The incumbents of the industrial age, when faced with exponential, digital disruption, relied on a classical containment-protection-mitigation strategy. Which bought them some time, but didn’t solve the issue. First, they tried to limit the diffusion of digital technology (containment). Then, they tried to shield the most vulnerable businesses (protection). And as a last resort, they tried to limit the consequences (mitigation).

Another possible strategy would have been suppression. But suppression requires drastic measures. As soon as the genie is out of the bottle, it becomes very hard to suppress it.

In a highly interconnected world, individuals have both more responsibility and agency, while they rely on the acts and omissions of others. This is another paradox, making us powerful and powerless at the same time. The potential global reach of individual acts and omissions is counterbalanced by systemic forces and structures beyond individual control.
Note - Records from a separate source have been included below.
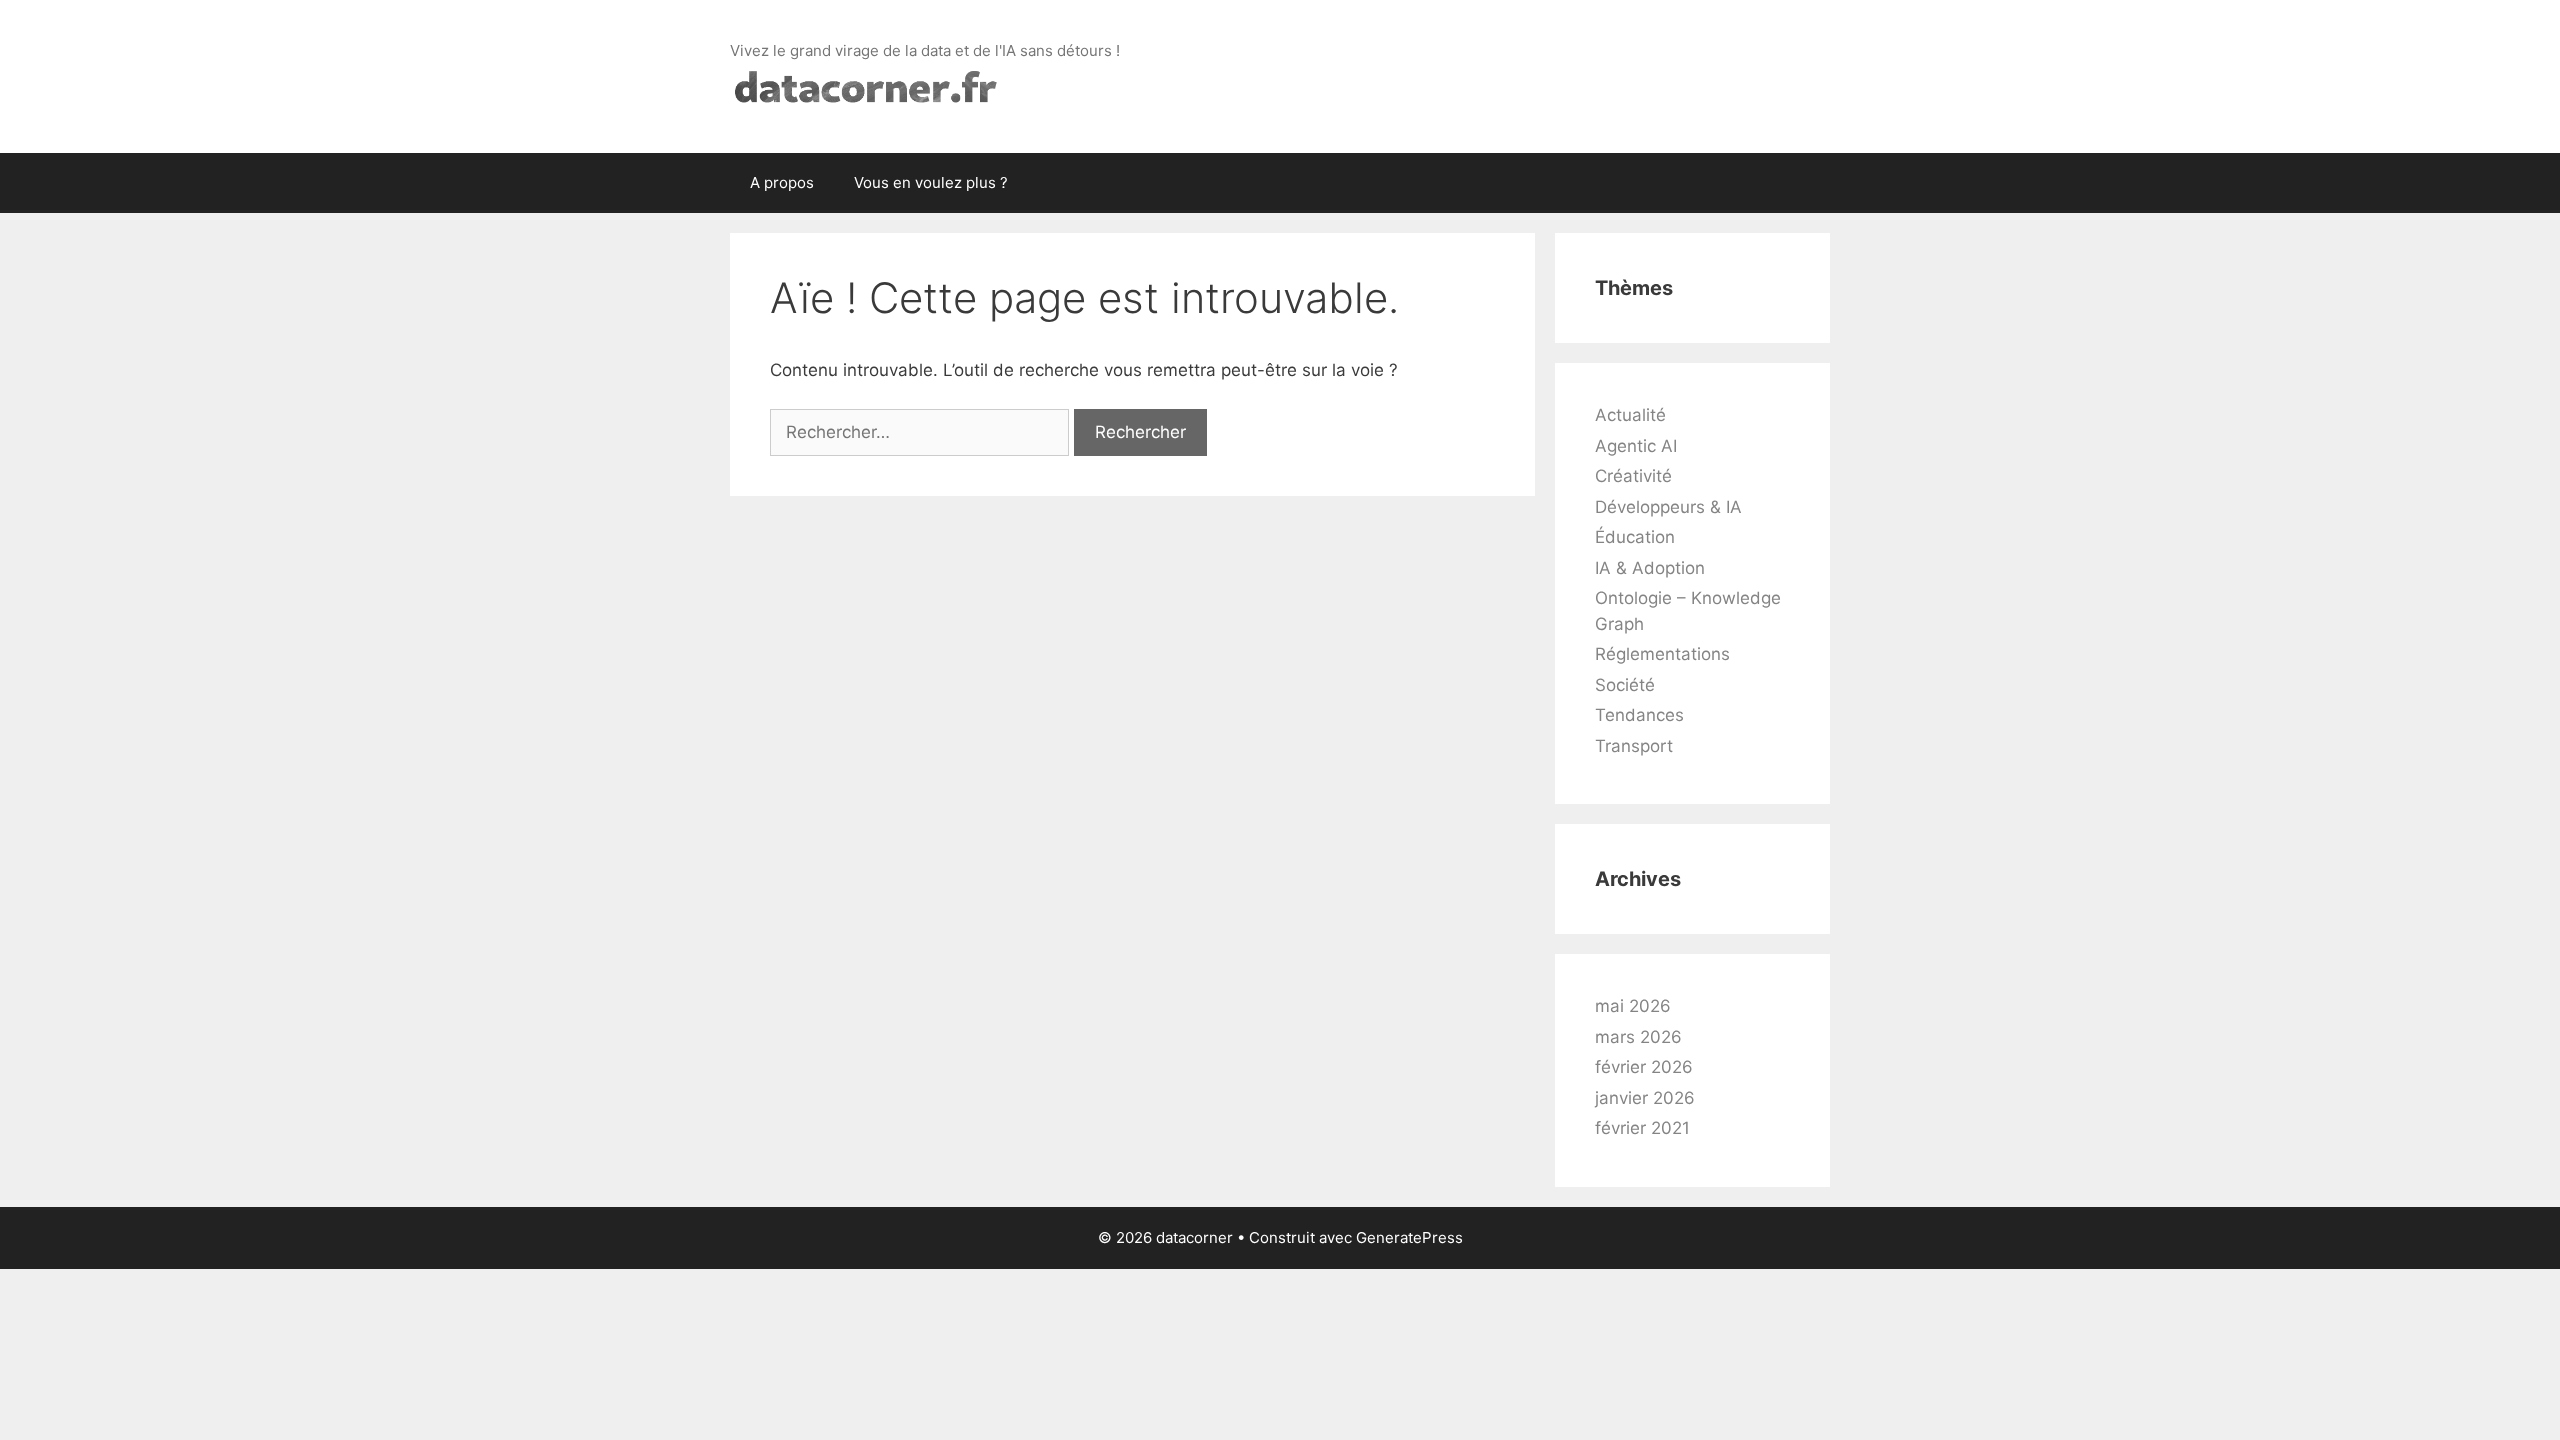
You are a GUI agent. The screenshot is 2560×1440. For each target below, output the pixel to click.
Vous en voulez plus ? (931, 182)
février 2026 (1644, 1067)
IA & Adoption (1650, 568)
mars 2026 (1638, 1037)
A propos (782, 182)
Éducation (1635, 537)
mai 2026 (1633, 1006)
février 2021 (1642, 1128)
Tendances (1639, 715)
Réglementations (1662, 654)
We are forced to reassess systemic risks as well as our actions and answer the burning question of what really is important. The pandemic has, slowly but fastly, brought our world to a screeching halt. It’s now up to us to decide about what we value the most, and how we will spark the future.

It is time to halt and catch fire

What’s next is a world that’s more sustainable and more resilient, with people acting more responsibly. And that’s not happening through some kind of magic, but through a radical stripping away of many things no longer sustainable; things that are non-resilient, or irresponsible. We are called to action in new ways. A crisis like this acts as a catalyst for massive change. It’s a perfect storm.

The world still won’t be perfect after the turmoil. It will be a world in dire need of rebuilding. This could become our Phoenix-from-the-Ashes-moment. Let’s use it to design a better basis for our global systems, for our societies, economies, and our public life.

It is time to halt and catch fire to create something new. So let’s reboot the system and try not to burn the whole damn hard drive.